## INSTRUÇÕES
1. Responda às perguntas sobre o texto.
(a) Segundo o texto, o que eram todos, ou quase todos, na União Soviética?
(b) Que acontecimento permite perceber, segundo o texto, o respeito havido pela Grande Mãe Natureza?
(c) Como são ditos os movimentos da atualidade referidos no texto?
2. Troque "ambientalistas" por "conservacionistas" no trecho do texto que começa com as palavras "Simplificamos um pouco?" e termina com "uma biodiversidade única.", e escreva esse trecho de novo.

Estratégia inteligente, perdurando ainda hoje o respectivo legado.

Sim, poderia não haver na União Soviética todos os bens de que a decadente e consumista sociedade Ocidental beneficiava já, mas eram todos, ou quase todos, sábios doutores, engenheiros e sabe-se lá que mais, como o Ocidente não sonhava sequer ser possível.

Eram mais pobres, levando, eventualmente até, uma vida mais primitiva? Talvez, mas mais felizes, com certeza _ e tão mais felizes quanto essa pobreza, afinal, mais não fazia do que todos mais aproximar da natureza, numa espécie de igualdade escatológica, percebendo-se perfeitamente, dada a queda do Muro de Berlim, o respeito havido pela Grande Mãe Natureza, tanto na União Soviética como também no farol do desenvolvimento industrial como era a então considerada a República Democrática Alemã.

Simplificamos um pouco?

Talvez, mas não muito, como se vê pela persistência de tais tradições e atitudes em muitos das mais actuantes ONG e movimentos ditos ambientalistas e ecologistas da actualidade, nem sempre se tornando fácil distinguir, para usar uma expressão consagrada, «o que é vivo e é morto» em tais doutrinas, não deixando sequer de fazer apenas sorrir quando, em muitos casos, se levadas realmente a sério e ao limite, algumas das suas mais radicais teses, de forma coerente e consistente, talvez nem à revolução da agricultura dos mais remotos dias da História tivesse sido possível assistir, exactamente por não se ter deixado de colocar em perigo então, como agora, tanto a continuidade de importantes habitats como ficado igualmente em risco a preservação não menos importantes áreas de uma biodiversidade única.

Exagera-se um pouco, talvez, mas sem referir já os casos de todos os estudos sobre estes mesmos temas que, vem-se mais tarde a saber, seja de um lado, seja de outro, sempre excedem em propaganda quanto falta as mais das vezes em seriedade científica, o facto é que essas atitudes, tidas por demasiado fundamentalistas e não sem o seu quê de enviesamento ideológico, não têm ajudado à causa, se assim se pode dizer, não obstante a causa, como quase todos, de um modo ou outro, já terão percebido, ser realmente séria e grave.

## LINHAS DE DADOS
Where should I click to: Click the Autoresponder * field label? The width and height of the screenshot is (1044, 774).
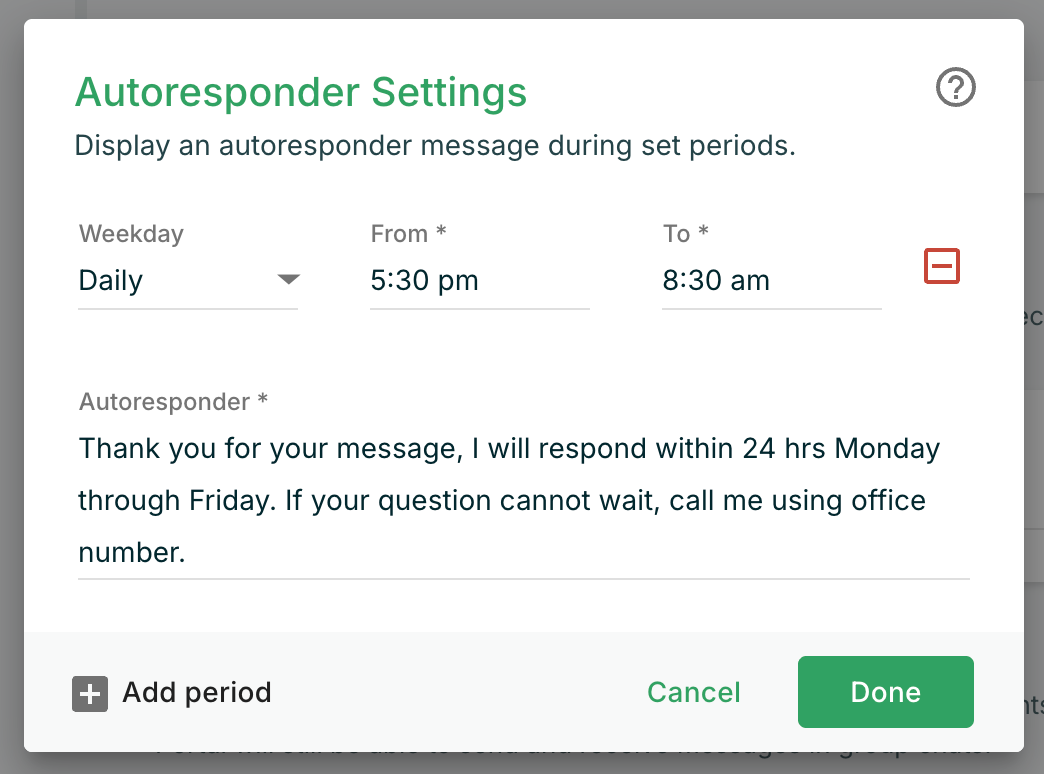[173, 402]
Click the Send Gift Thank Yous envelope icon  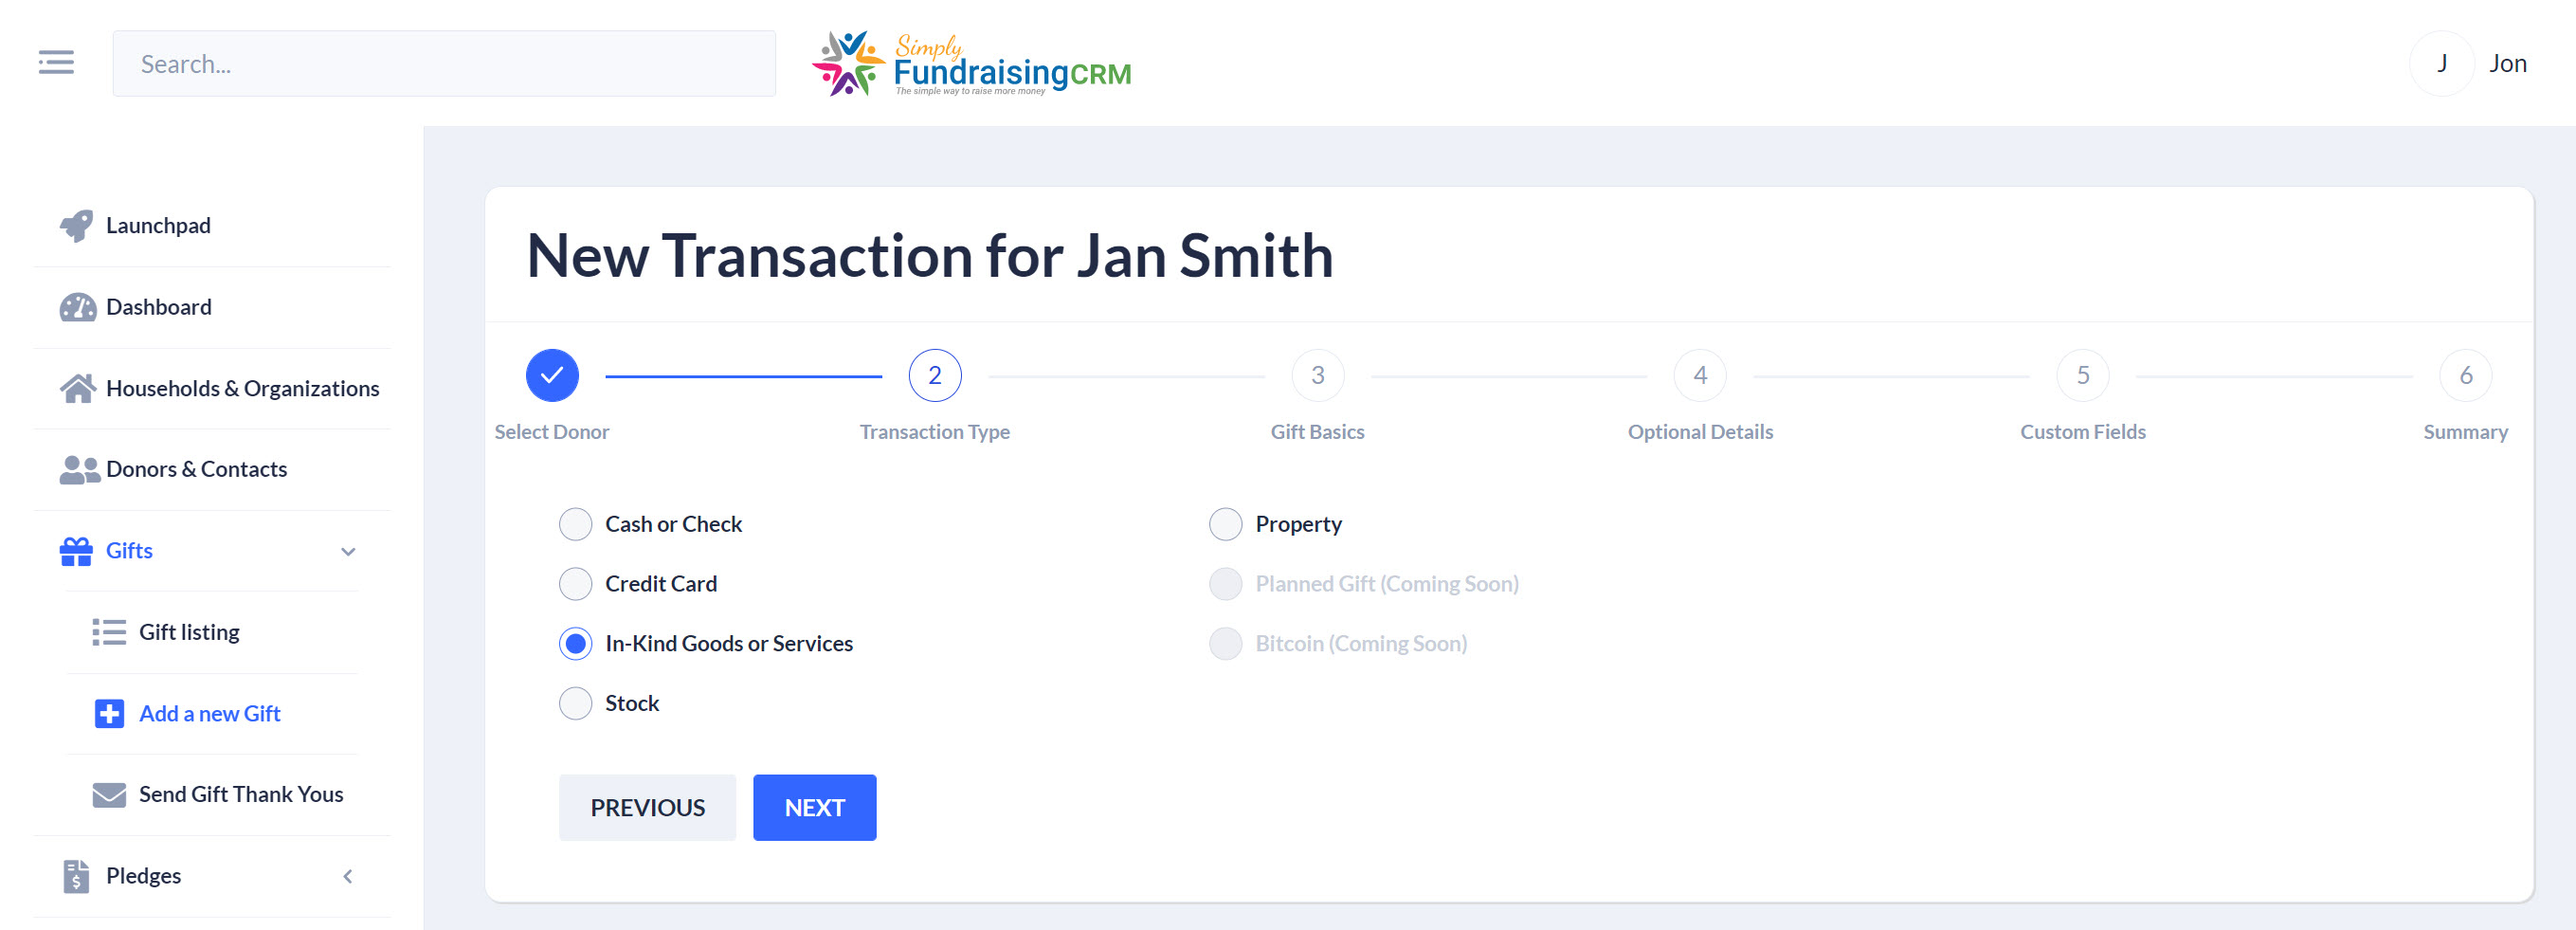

## SOLUÇÕES
1.
(a) Sábios doutores, engenheiros e sabe-se lá que mais.
(b) A queda do Muro de Berlim.
(c) Ambientalistas e ecologistas.

2.
Simplificamos um pouco?

Talvez, mas não muito, como se vê pela persistência de tais tradições e atitudes em muitos das mais actuantes ONG e movimentos ditos conservacionistas e ecologistas da actualidade, nem sempre se tornando fácil distinguir, para usar uma expressão consagrada, «o que é vivo e é morto» em tais doutrinas, não deixando sequer de fazer apenas sorrir quando, em muitos casos, se levadas realmente a sério e ao limite, algumas das suas mais radicais teses, de forma coerente e consistente, talvez nem à revolução da agricultura dos mais remotos dias da História tivesse sido possível assistir, exactamente por não se ter deixado de colocar em perigo então, como agora, tanto a continuidade de importantes habitats como ficado igualmente em risco a preservação não menos importantes áreas de uma biodiversidade única.